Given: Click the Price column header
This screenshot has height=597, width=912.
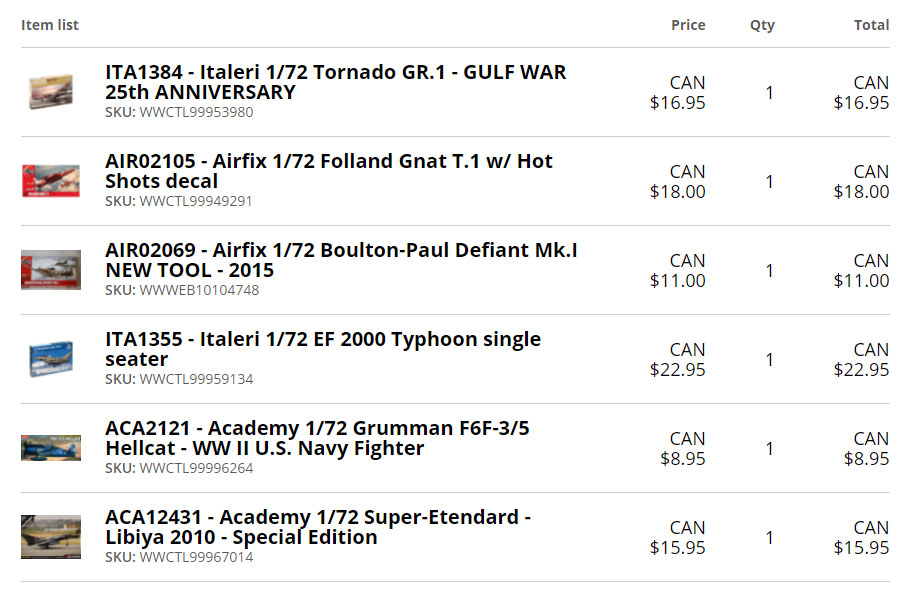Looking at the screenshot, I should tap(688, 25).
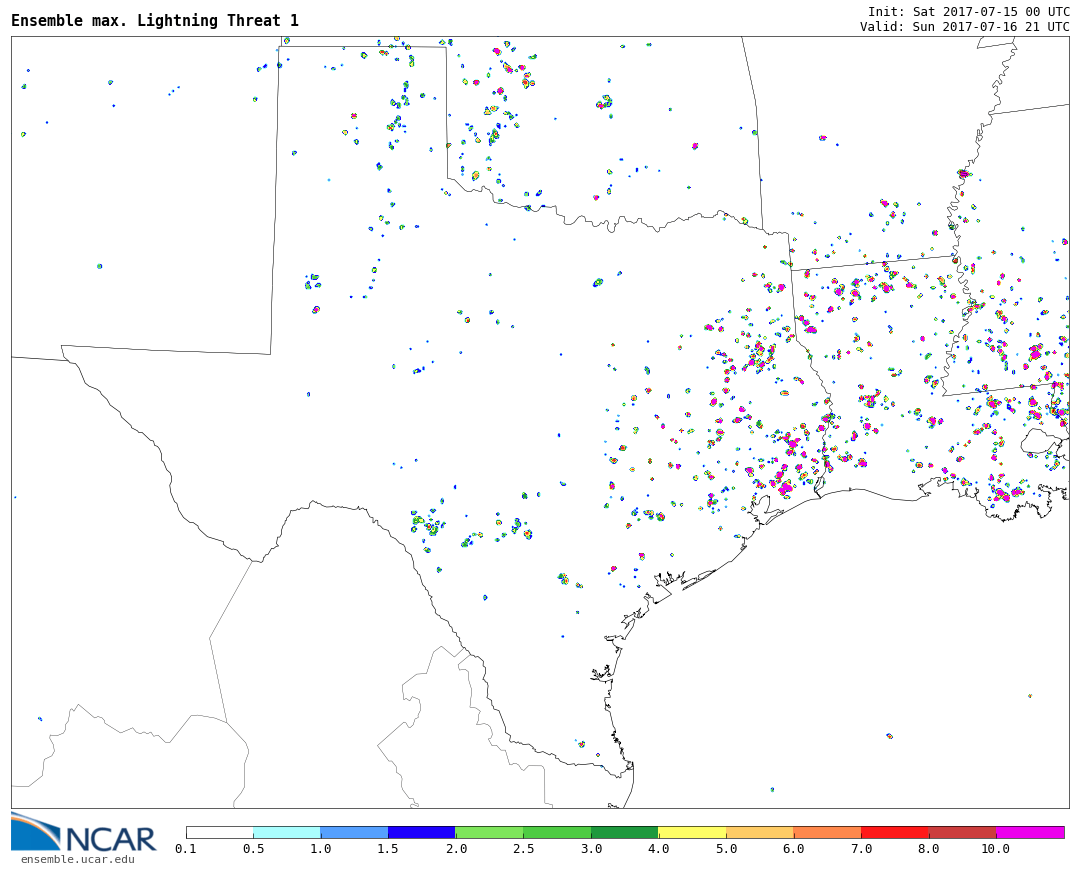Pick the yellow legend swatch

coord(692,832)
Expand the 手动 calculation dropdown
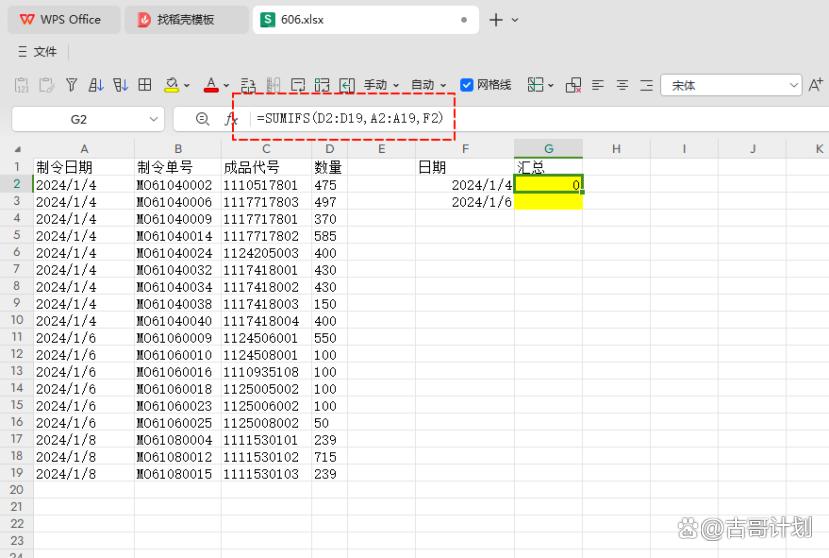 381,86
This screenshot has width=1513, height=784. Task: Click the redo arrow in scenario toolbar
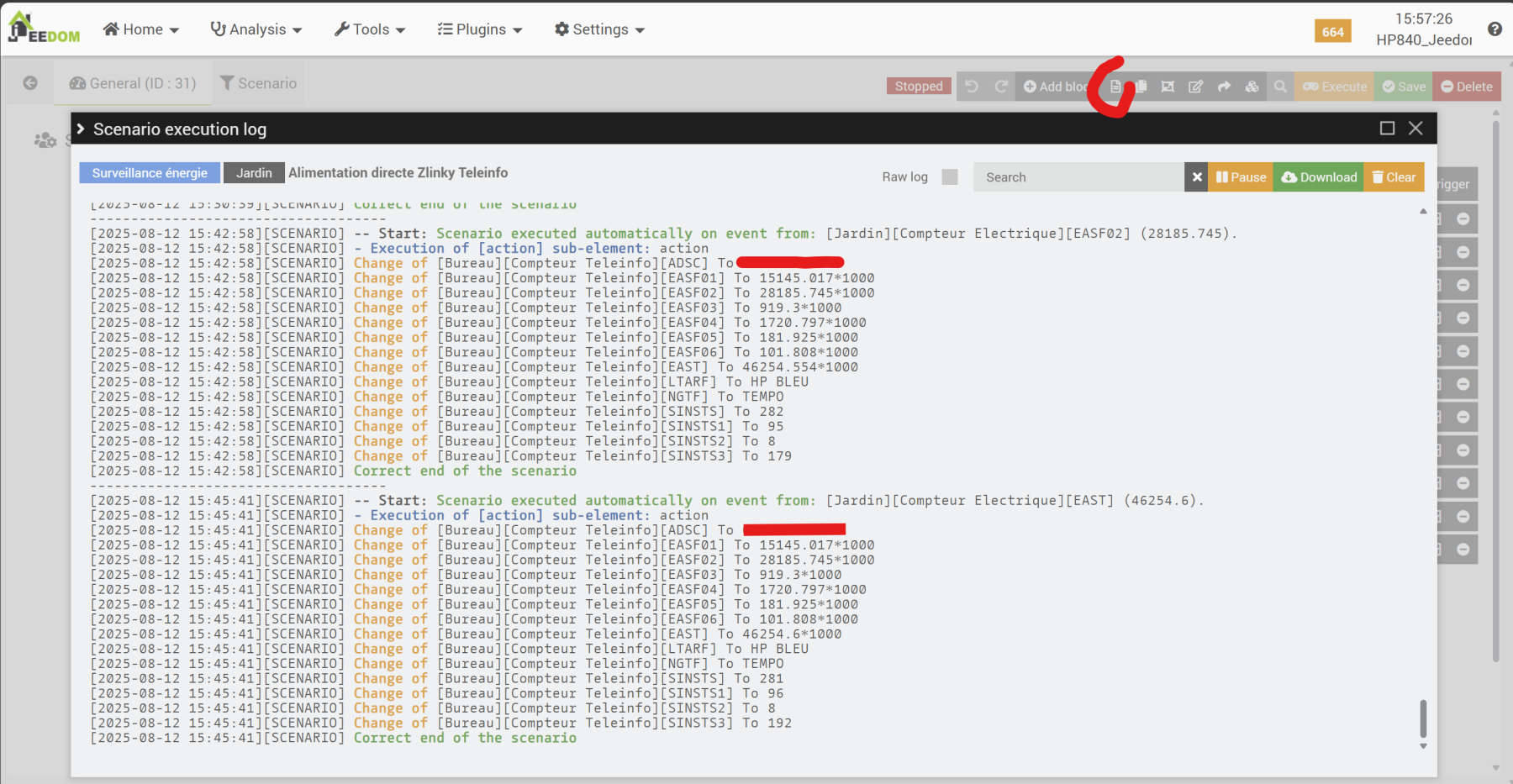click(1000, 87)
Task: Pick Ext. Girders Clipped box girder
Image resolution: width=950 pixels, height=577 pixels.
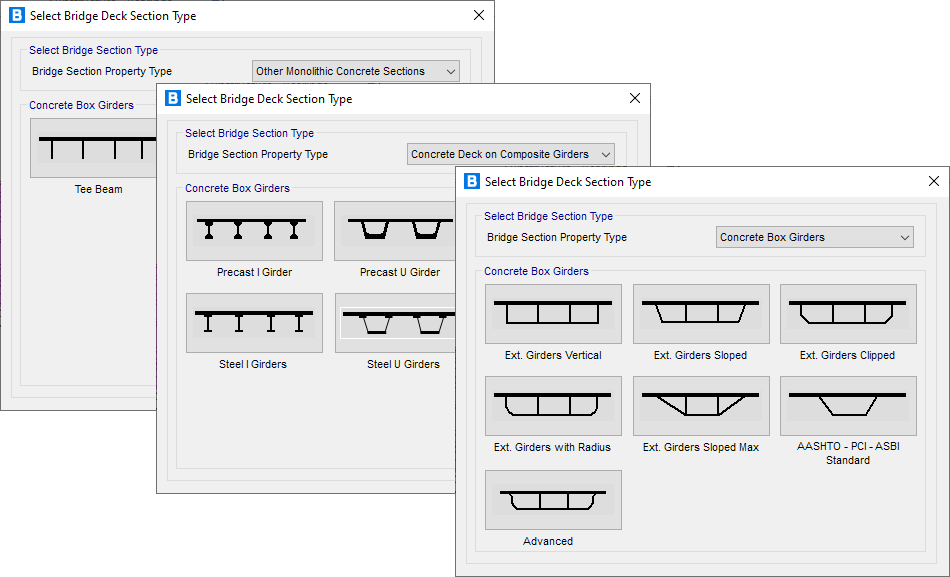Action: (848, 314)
=====
_PROBLEM REQUIREMENTS:_ Nothing but the pictures should be left out when the listing above is transcribed.

_ANSWER FOR THIS EXERCISE:_
Given: Click the Price column header
This screenshot has height=597, width=912.
Looking at the screenshot, I should tap(688, 25).
Pick the yellow legend swatch

coord(692,832)
Expand the 手动 calculation dropdown
 381,86
This screenshot has width=1513, height=784. Task: Click the redo arrow in scenario toolbar
click(1000, 87)
Task: Pick Ext. Girders Clipped box girder
Image resolution: width=950 pixels, height=577 pixels.
Action: (848, 314)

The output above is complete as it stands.